Most celebrities are put on hold by their employers for a while if there is a very serious allegation hanging from his or her pants, but in the case of Johnny de Mol, everything is different. Although he is accused of aggravated assault and attempted murder by his ex-fiancée Shima Kaes, there is one big difference: his father is John de Mol.
PR stunt
Although Johnny has carte blanche on SBS 6 with his talk show HLF8, it is becoming increasingly difficult for him to stay on TV. “The storm surrounding Johnny de Mol in the alleged assault case has only flared up further,” said Eva Jinek last night in her program on RTL 4. “Can he continue to present his talk show HLF8?”
For now, it seems. Dinner guest Özcan Akyol thinks Johnny will continue because disappearing from the TV may seem like an admission of guilt, but Eva disagrees.
‘It colors everything’
Eva thinks that Johnny can also step back because working is made difficult for him in this way. “Um, you can think like that,” she says to Özcan.

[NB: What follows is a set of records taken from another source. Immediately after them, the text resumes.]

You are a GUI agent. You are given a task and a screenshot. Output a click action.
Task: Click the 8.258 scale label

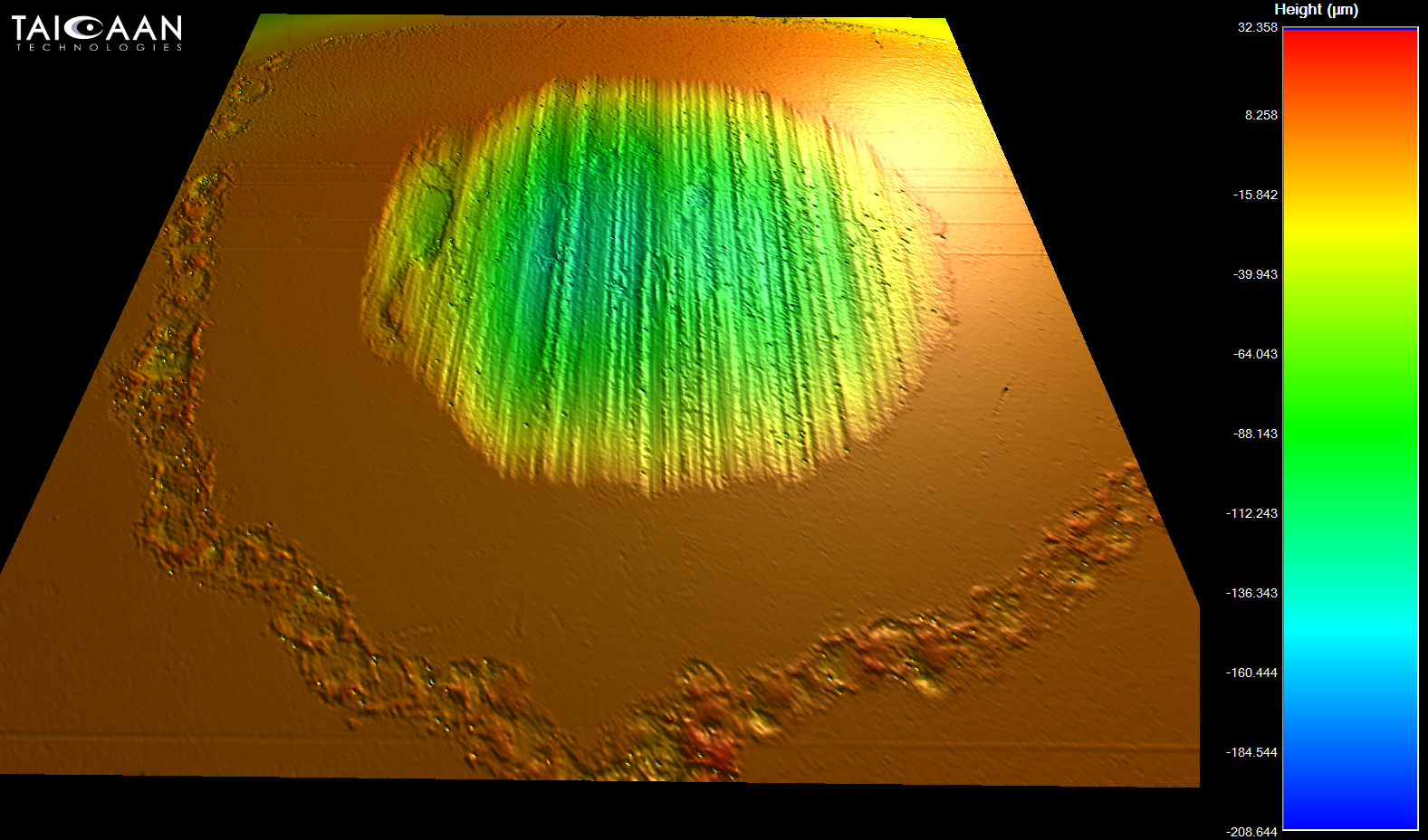click(1260, 115)
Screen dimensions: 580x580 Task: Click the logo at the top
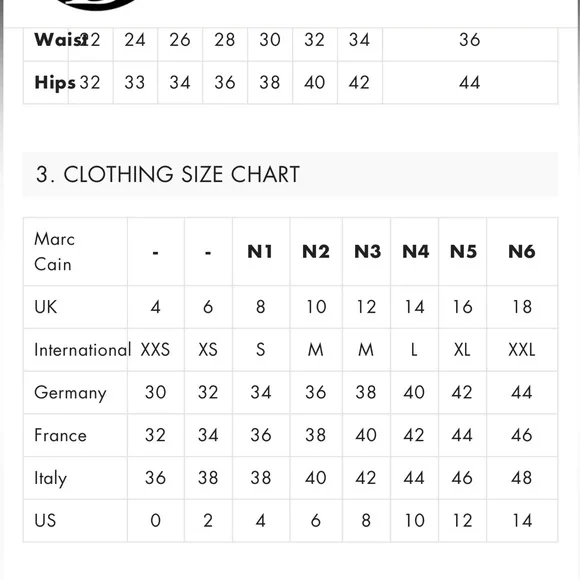(95, 4)
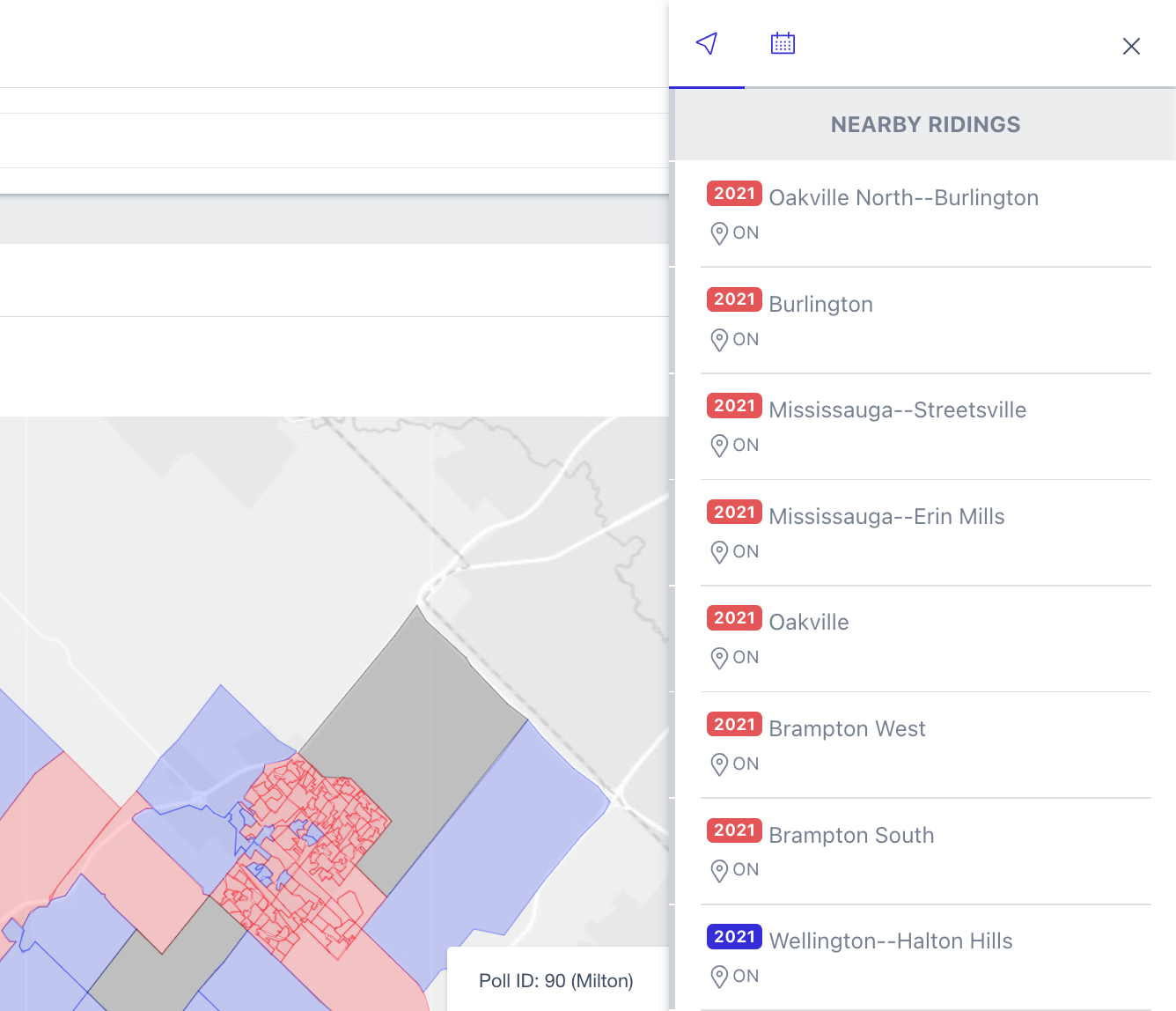Viewport: 1176px width, 1011px height.
Task: Click the NEARBY RIDINGS header
Action: pyautogui.click(x=925, y=124)
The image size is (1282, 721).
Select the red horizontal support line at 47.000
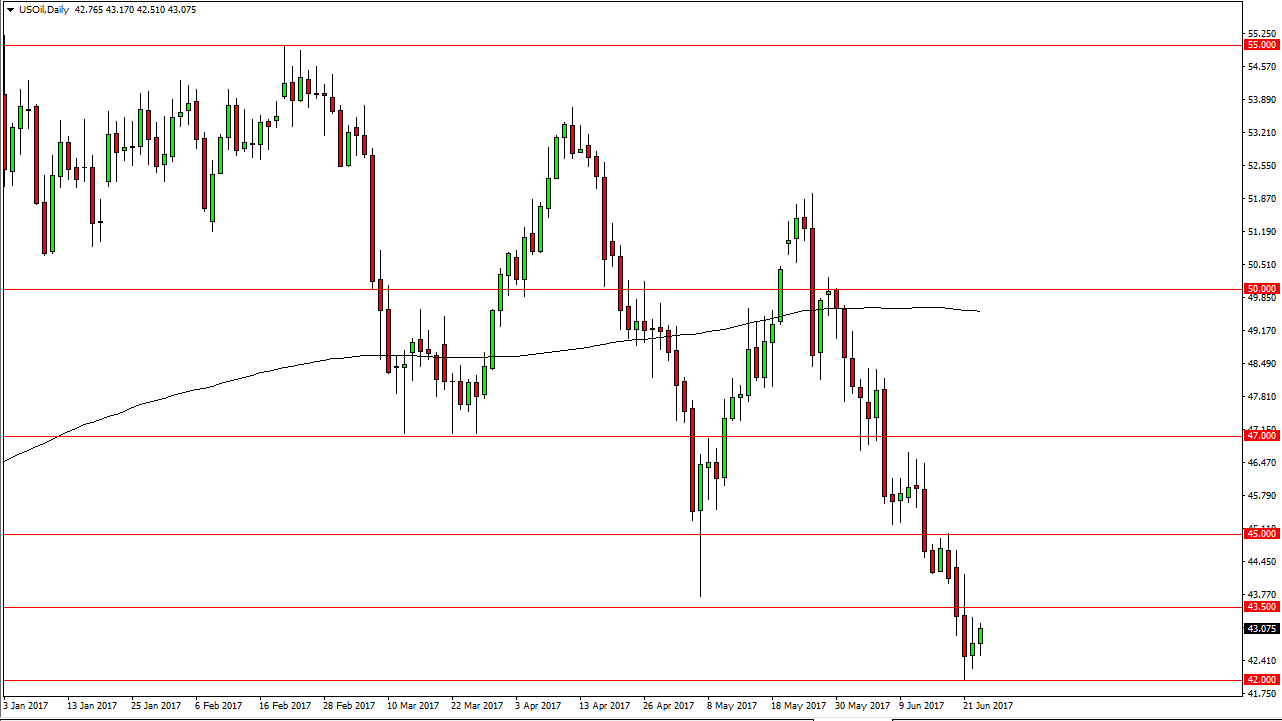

She continues: “You could also think: he has to keep talking about it, we keep talking about it. Then it de facto colors everything you do in that program, because it’s about it all the time. You don’t necessarily have to say, ‘I’m guilty’, do you? You can say, ‘It’s talked about all the time and it’s not easy for me to work like this.’”
Equally bad
Özcan does not rule out that Johnny will have to stop at some point. “There may be an editorial consideration as to whether people still want to come, etcetera. But if he feels he can make the program and the people are still coming and the numbers are still as bad as before, why not just keep going?”
Would Johnny have been allowed to continue in America? Correspondent Michiel Vos: “That’s a good question. I don’t know right now. I think the network looks purely at commercial interest and intervenes very quickly and says: ‘Listen, just don’t, because this is dangerous for commercial revenues, etc.’ Of course it is very businesslike.”
Also at RTL?
Angela de Jong wonders whether Johnny could have continued with his talk show if he had worked for RTL, without a father at the top. “Would he have received a talk show at RTL with this above his head six months ago?”
Eva dubious: “I don’t know.”
Angela: “I wonder, I don’t think so.”
Eva also touched on Johnny’s request for prosecution, which critics have called a PR ploy. “Yes, that makes no sense, because that was the plan anyway. I didn’t quite understand that. I think it was a PR stunt,” responds Özcan.
And Angela: “That too. It’s the ultimate ‘I didn’t do it’, of course, when you say that.”
high five
Eva also broadcast the footage of Johnny high-fiveting second chances with Bilal Wahib on Wednesday night. “You had trouble with this.”
Angela then: “Yes. Bilal then kind of hangs back and it becomes a very giggly conversation, where they eventually laugh at second chances they should get and high-five at everything and: ‘Oh, we’re here as experience and image experts!’ It was very inconvenient… I didn’t find it very useful.”
By the way, you can’t blame Bilal too much, Özcan noted: “That kid has special education, so he’s not very intelligent.”